WORK ITEM: Would you please set down, word for word, the lines from the one with "Open tracking protection shield icon" through the final line of the data below, omitting any pictures?

DATA RECORDS:
········
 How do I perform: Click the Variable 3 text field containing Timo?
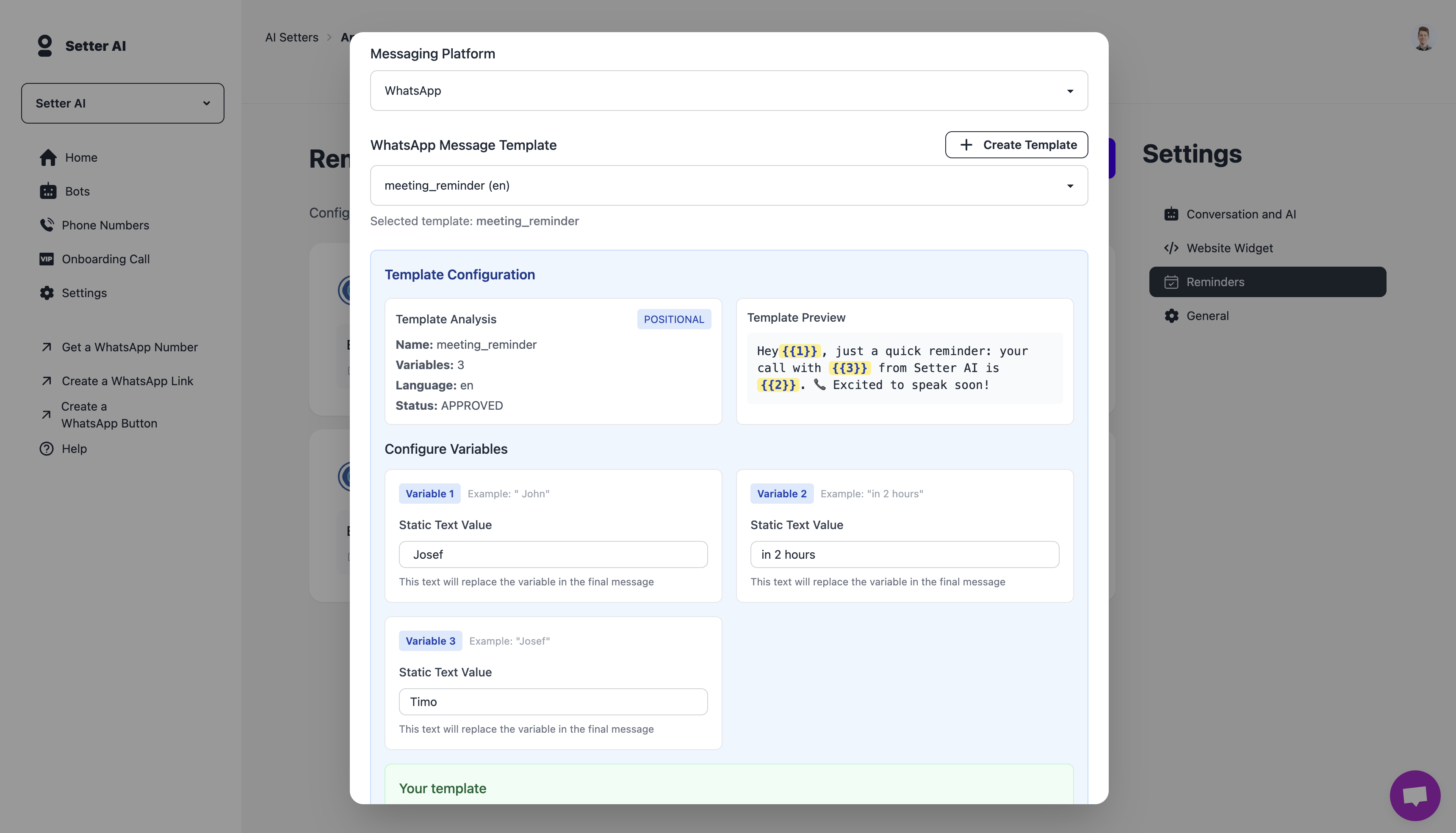click(553, 701)
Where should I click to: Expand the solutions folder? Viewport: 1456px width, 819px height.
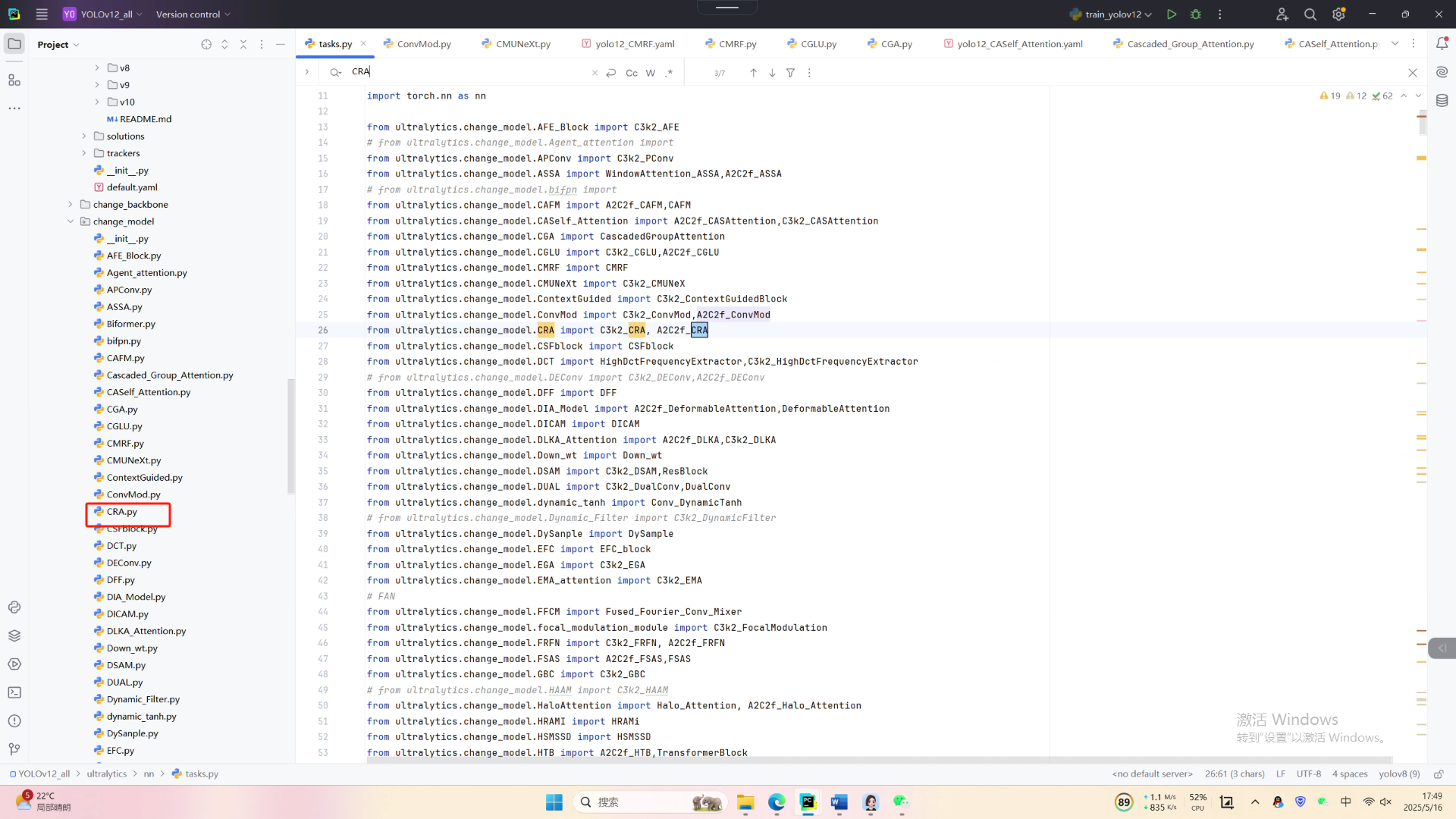[x=84, y=136]
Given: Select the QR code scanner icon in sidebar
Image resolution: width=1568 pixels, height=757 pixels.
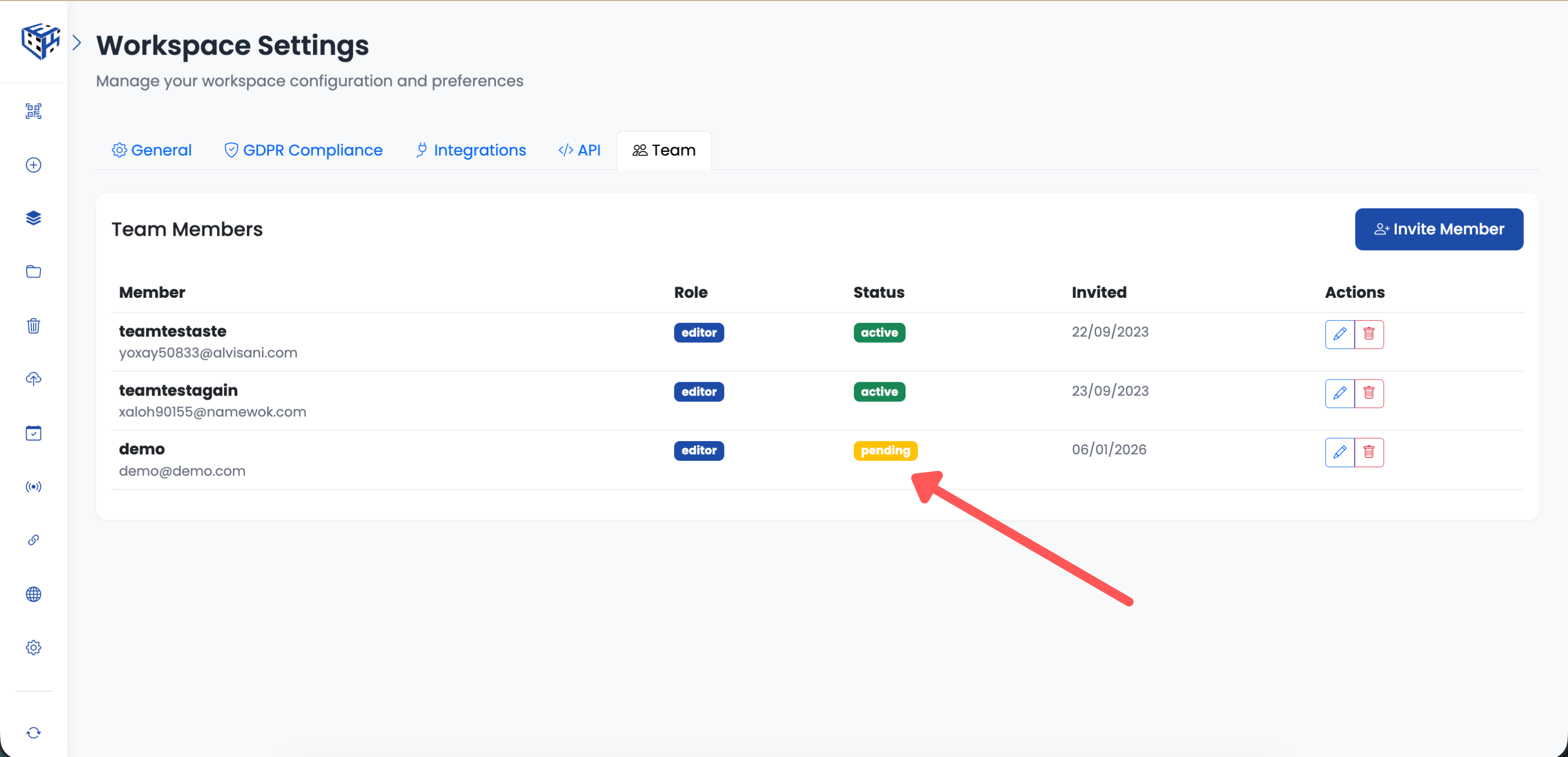Looking at the screenshot, I should (34, 111).
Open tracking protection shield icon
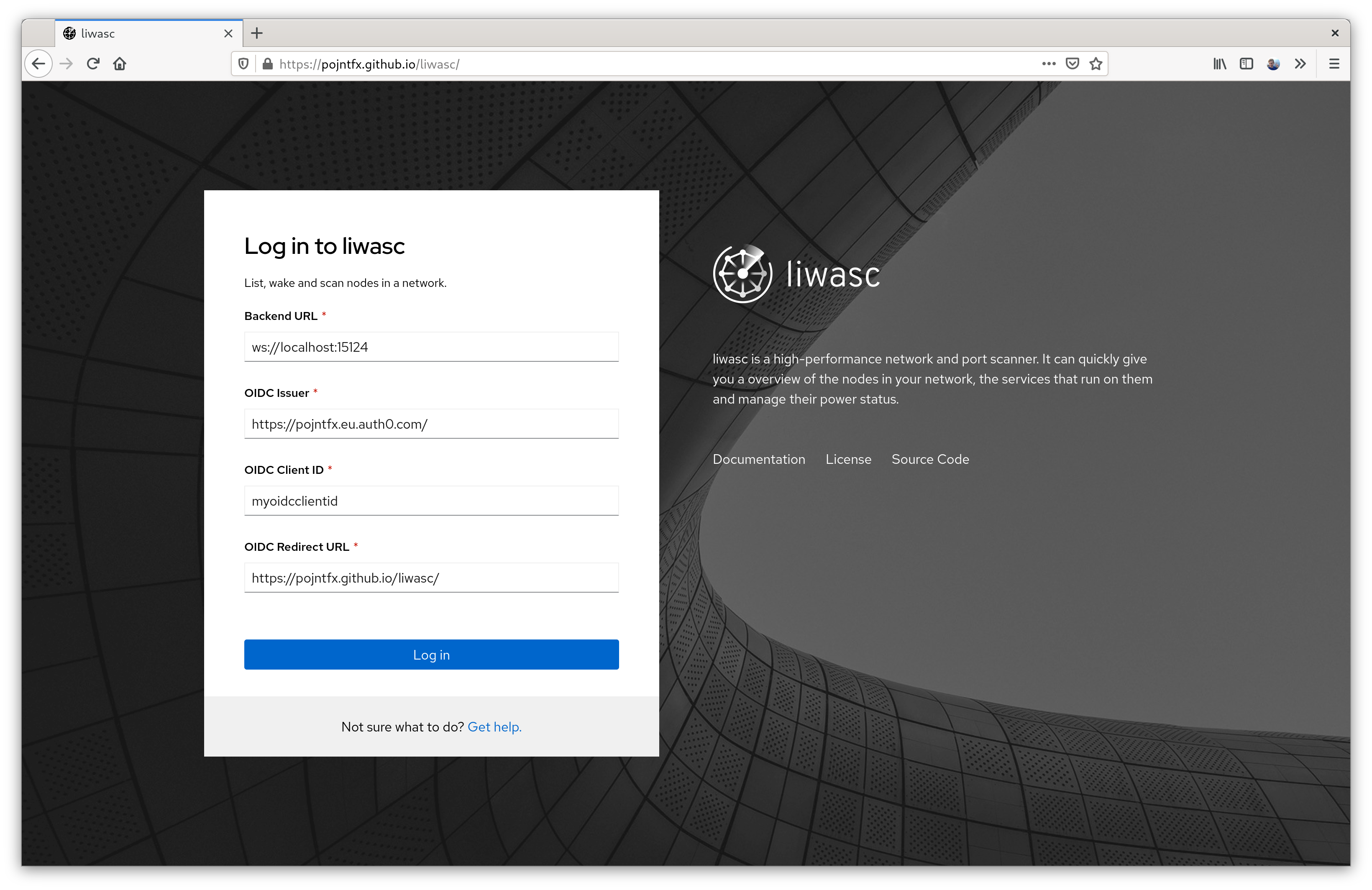Viewport: 1372px width, 890px height. coord(243,64)
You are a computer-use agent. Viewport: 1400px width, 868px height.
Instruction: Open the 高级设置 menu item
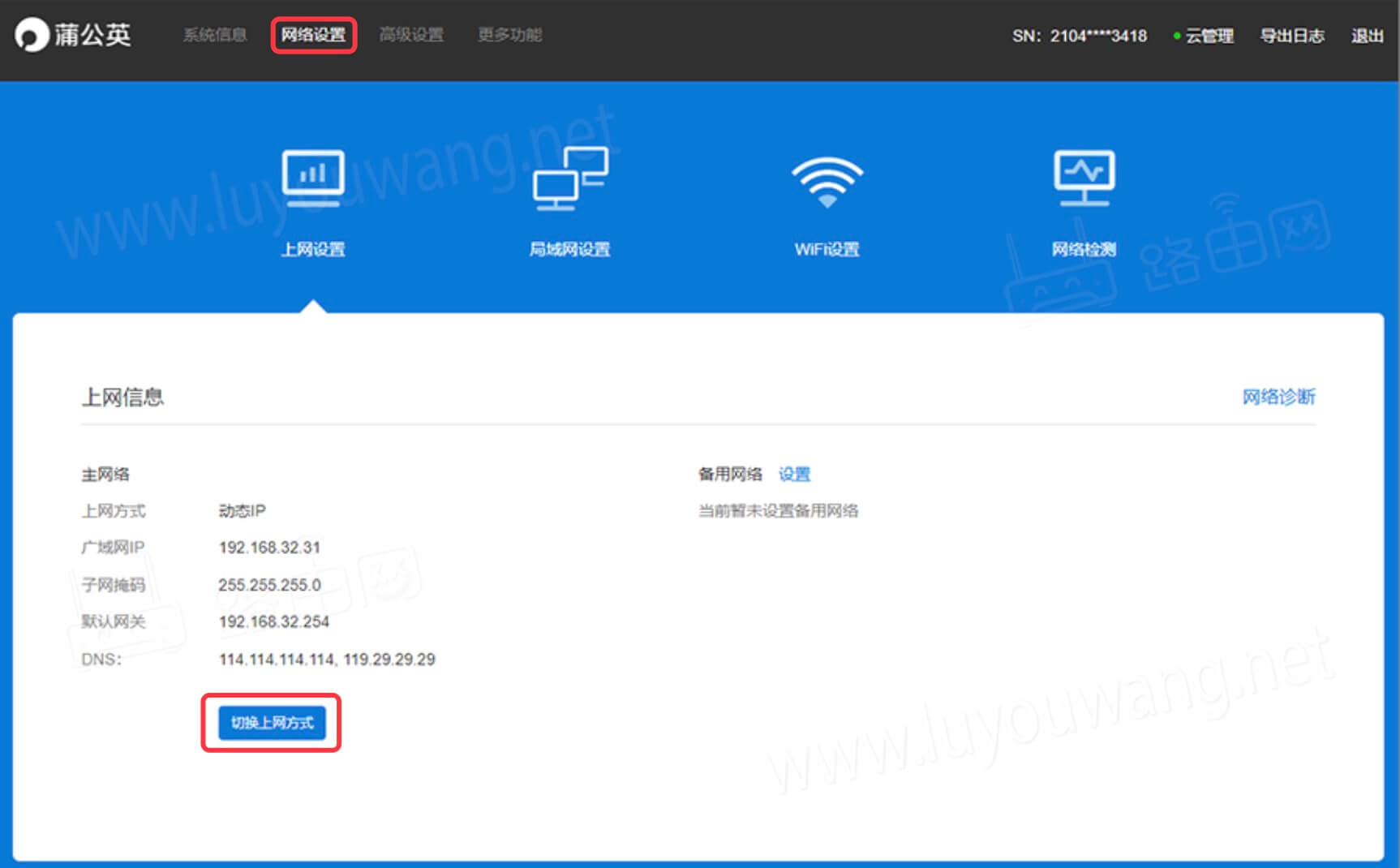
········
TASK RESULT:
Open tracking protection shield icon
Viewport: 1372px width, 890px height. coord(243,64)
You are a computer-use agent. Viewport: 1400px width, 868px height.
Instruction: Open the 高级设置 menu item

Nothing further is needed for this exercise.